# Bremen Coyote tournament date has changed



## coyoteman (Jan 18, 2007)

The bremen bar will be holding their second annual coyote tournement jan 26th 2008 Will post more later Hope to see you all there


----------



## Fallguy (Jan 23, 2004)

This is a great tournament. We hunted it last year and had a great time. What I like about it is it is close to where I grew up, has that small town atmosphere, the country around there is beautiful, food afterward in the bar was unbelievable, and coyoteman is a nice guy to BS with after the hunt. Don't worry we will be there!


----------



## goosehunter20 (Oct 19, 2006)

So how does the tournament work?


----------



## LeviM (Dec 3, 2006)

I wish the Balta Tournament wasn't the same weekend. Too many tournaments to hunt not enough weekends!!!


----------



## coyoteman (Jan 18, 2007)

due to the scheduling conflict with the balta tournament Bremen will be holding their tournament on the 26th of Jan. Hope to see you all there


----------



## coyoteman (Jan 18, 2007)

Check in time will be 6:30 AM FOR RULES MUST BE PRESENT TO COMPETE

Tournament Rules:

1.	Entry fee is $30 per Team (100% pay back) Payback will be as follows: 1st 35% 2nd 25% 3rd 20% 4th 15% 5th 5 %
2.	Largest coyote($10) and smallest coyote($10) weights will be taken at check in (100% payback)
3.	No Para Planes, ultra lights, airplanes, ATV's and/or Snowmobiles
4.	Predators must be taken 50 feet from vehicle.
5.	Predators can be taken with any centerfire, shotgun, rimfire or bow.
6.	No more than two persons per team. One vehicle only.
7.	Core temps will be taken from all predators at check in. Predators who don't match core temp and time will be disqualified.
8.	The day of the tournament blocks will be distributed at the morning check in and placed in each coyotes mouth immediately after retrieval. The block must have the team number and time of day marked clearly on the tag.

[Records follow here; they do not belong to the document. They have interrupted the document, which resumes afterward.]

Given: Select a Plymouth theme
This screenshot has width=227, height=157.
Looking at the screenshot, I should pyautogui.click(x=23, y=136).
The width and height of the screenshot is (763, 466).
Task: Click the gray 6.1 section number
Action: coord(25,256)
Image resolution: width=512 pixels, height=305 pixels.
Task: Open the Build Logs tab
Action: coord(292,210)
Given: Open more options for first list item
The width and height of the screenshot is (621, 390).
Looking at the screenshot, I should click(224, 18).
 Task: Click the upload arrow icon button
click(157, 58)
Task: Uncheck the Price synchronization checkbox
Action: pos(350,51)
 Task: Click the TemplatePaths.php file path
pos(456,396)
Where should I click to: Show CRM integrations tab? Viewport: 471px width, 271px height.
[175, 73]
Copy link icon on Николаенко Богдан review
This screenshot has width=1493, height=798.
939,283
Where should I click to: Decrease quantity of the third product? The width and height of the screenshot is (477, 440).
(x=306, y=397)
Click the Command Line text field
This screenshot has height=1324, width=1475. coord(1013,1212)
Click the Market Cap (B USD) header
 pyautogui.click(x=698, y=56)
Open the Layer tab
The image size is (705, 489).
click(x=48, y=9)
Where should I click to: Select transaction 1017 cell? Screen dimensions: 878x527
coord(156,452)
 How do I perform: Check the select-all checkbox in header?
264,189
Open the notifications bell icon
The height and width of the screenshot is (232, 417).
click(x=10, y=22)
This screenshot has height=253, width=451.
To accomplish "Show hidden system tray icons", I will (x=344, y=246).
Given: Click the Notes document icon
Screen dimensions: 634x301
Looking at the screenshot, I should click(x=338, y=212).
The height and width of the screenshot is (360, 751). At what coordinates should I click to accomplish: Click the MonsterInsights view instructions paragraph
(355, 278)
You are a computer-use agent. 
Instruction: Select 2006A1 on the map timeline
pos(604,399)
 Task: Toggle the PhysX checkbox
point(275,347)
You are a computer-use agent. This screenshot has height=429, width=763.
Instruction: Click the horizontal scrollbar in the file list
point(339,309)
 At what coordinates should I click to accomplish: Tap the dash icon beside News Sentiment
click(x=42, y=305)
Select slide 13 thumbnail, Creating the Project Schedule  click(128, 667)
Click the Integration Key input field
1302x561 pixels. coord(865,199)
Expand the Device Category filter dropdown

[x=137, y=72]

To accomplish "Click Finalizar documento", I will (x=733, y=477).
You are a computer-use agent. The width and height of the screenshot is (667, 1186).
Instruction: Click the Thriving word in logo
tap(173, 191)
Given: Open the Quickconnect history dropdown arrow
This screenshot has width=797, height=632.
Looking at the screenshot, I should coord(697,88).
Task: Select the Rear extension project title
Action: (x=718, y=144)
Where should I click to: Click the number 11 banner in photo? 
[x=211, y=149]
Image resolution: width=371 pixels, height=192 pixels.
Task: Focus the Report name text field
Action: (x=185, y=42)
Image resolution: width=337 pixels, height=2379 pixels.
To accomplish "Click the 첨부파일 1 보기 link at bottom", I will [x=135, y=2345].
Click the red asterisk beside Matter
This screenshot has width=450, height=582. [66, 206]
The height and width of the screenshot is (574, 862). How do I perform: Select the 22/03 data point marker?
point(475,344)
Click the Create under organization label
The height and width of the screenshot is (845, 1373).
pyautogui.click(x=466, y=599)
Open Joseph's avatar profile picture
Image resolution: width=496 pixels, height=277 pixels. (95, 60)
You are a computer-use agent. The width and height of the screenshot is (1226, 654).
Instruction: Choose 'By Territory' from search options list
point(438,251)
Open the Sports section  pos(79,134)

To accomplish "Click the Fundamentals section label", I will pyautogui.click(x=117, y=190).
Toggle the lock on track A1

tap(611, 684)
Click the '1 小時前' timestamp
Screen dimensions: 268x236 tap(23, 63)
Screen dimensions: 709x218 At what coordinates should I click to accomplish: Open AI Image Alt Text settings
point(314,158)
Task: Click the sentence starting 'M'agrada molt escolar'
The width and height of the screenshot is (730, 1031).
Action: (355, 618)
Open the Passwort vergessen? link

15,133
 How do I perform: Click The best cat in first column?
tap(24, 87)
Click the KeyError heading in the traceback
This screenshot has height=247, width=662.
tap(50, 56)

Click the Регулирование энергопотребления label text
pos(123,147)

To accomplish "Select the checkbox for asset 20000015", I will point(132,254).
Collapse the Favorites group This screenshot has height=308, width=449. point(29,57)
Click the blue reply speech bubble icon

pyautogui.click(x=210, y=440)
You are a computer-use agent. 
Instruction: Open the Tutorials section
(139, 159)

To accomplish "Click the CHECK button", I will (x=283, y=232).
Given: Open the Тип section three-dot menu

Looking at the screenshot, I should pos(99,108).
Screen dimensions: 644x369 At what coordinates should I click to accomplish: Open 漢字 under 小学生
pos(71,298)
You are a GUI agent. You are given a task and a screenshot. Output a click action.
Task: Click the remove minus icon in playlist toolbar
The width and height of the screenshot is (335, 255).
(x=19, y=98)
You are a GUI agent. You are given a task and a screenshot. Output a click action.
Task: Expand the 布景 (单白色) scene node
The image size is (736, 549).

Bands will be provided to place around the coyotes upper and lower jaw to secure the block.
9.	all entrants must be available to answer questions at both morning and evening check ins
10.	No live decoys or dogs
11.	No Baiting
12.	Mouth calls, hand calls and electronic calls can be used
13.	No pooling of animals
14.	Check in time strongly enforced. It is the contestants responsibility to check-in with tournament official. Check in times are 6:30am and 6:30 pm
15.	You have to locate and call your own predators. You cannot have another team scouting for you
16.	All coyotes will be inspected and will be a donation to the tournament to help cover the cost of the event.
17.	No Alcohol until after the hunt. Anyone seen using alcohol or visibly intoxicated will be disqualified.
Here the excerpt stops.